Another bunch of letters were from my great-uncle to his mom about life at the Naval Academy. Times have probably changed a lot over the years, but I suspect plebe summer is as difficult to survive now as it was in 1921. As it turned out, my uncle got sick and had to leave the Navy. He spent a lot of his life as an invalid.

The final pack of letters was from my grandfather to his father. Again, we don't have the whole story, but know that the two were somewhat estranged. The letters were informative, but not warm. In this envelope of letters, there are three dated in the 1800's. We think they are to my grandfather's father when he was just a boy.

I spent three afternoons reading one letter after another. Even though I was sitting in my chair in my house, I felt like I was transported in time and place to LA, Vermont, DC and Europe. I loved not only the words, but the feel of the paper and the cursive writing. At times the letters were folded like origami. I had to flip the paper back and forth and over but the stories never lost their appeal.

I couldn't help but mourn the lost art of letter writing. I love letters. I'm as guilty as the next person when it comes to texting a quick question or emailing a short note. Technology has made it easier to communicate with loved ones far away. It's also made it harder to stay in touch. Touch being the operative word here. You can save an email, but you can't hold it and feel close to the sender. You can't stick it under your pillow. You can't cry on it or hold it next to your heart. You can't tear it to shreds in a fit of rage. You can't save the words for generations to come.

Last year I sent my daughter a postcard everyday for the month of her birth. Post cards are like text messages with a pretty picture and fancy stamp (don't get me started on stamps!). Even though the writing is usually brief and compact, it means the sender took the time to pick out the card, write the message and post it. It means the receiver has the fun of opening up the mailbox to a little piece of wherever the sender had been. I have to give it to my former husband, who may have not been so great with phone conversations, but never lacked in the postcard department. I'm sad to say there came a time when I'd moved them so many times, I finally thought why bother and threw them out.

I know .... shame on me. I not only tossed a box of cards, but I tossed a part of our family history. I tossed the opportunity for my children's children's children to discover a hidden treasure in a stinky old cedar chest. To know about the places a distant grandfather visited. To lace together bits and pieces of family stories.

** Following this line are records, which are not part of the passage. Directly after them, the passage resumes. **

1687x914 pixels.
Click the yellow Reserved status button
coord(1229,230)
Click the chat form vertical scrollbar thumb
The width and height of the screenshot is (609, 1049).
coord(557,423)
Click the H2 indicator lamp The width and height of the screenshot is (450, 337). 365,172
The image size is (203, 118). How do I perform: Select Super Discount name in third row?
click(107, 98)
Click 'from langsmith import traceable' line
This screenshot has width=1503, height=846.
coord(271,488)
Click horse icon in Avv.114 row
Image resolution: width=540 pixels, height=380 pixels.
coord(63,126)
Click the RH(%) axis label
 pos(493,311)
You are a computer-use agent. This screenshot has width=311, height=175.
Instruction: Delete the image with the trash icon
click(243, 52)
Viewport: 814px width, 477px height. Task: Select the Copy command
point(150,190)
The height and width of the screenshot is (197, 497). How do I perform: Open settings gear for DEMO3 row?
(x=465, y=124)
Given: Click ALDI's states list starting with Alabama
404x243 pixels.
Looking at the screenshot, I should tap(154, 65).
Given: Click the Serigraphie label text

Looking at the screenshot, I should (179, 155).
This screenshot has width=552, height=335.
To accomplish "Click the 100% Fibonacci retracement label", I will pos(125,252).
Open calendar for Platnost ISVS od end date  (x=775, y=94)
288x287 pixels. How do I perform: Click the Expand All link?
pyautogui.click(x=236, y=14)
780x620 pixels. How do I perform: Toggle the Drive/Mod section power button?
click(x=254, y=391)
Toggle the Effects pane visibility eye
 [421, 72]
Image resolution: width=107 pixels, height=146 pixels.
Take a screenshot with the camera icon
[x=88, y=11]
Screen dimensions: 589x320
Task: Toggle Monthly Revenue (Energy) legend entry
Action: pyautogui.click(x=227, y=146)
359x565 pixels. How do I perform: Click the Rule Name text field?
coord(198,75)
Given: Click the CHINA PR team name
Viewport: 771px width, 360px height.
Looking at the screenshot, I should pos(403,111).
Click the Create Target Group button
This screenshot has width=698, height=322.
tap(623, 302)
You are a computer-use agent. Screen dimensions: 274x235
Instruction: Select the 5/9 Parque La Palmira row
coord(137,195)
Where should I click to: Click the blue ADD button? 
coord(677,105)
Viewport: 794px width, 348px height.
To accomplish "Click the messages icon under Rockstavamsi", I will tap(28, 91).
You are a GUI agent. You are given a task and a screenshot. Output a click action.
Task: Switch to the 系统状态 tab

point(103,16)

The Japanese art of de-cluttering has become popular lately. I'm pretty good at getting rid of things when I'm in the mood. While it feels good in the moment, I often regret it. That's why I'm holding on to my mother's silver tea set and my grandmother's sterling flatware (that she described to her mom in one of those letters) and old photo albums filled with people no one knows anymore. My children have no need or desire for them.  So they sit under lock and key, the metal tarnishing. How can a place serving of silverware or china tell a story? Is history in the eye of the beholder? Is a letter only worth the paper it's written on? I wonder?

I'm going to challenge myself to write a letter a day for the next month. What about you?
Merry ME

Comments

Debbie said…
Keep that silver and all the dishes....one day they really will matter to others. You are so lucky to find all the old letters. Here it's old postcards and photos and yes they do tell a story. So many stories get lost because they were told but never written down.

And a letter in the mail.......priceless.......keep an eye on yours.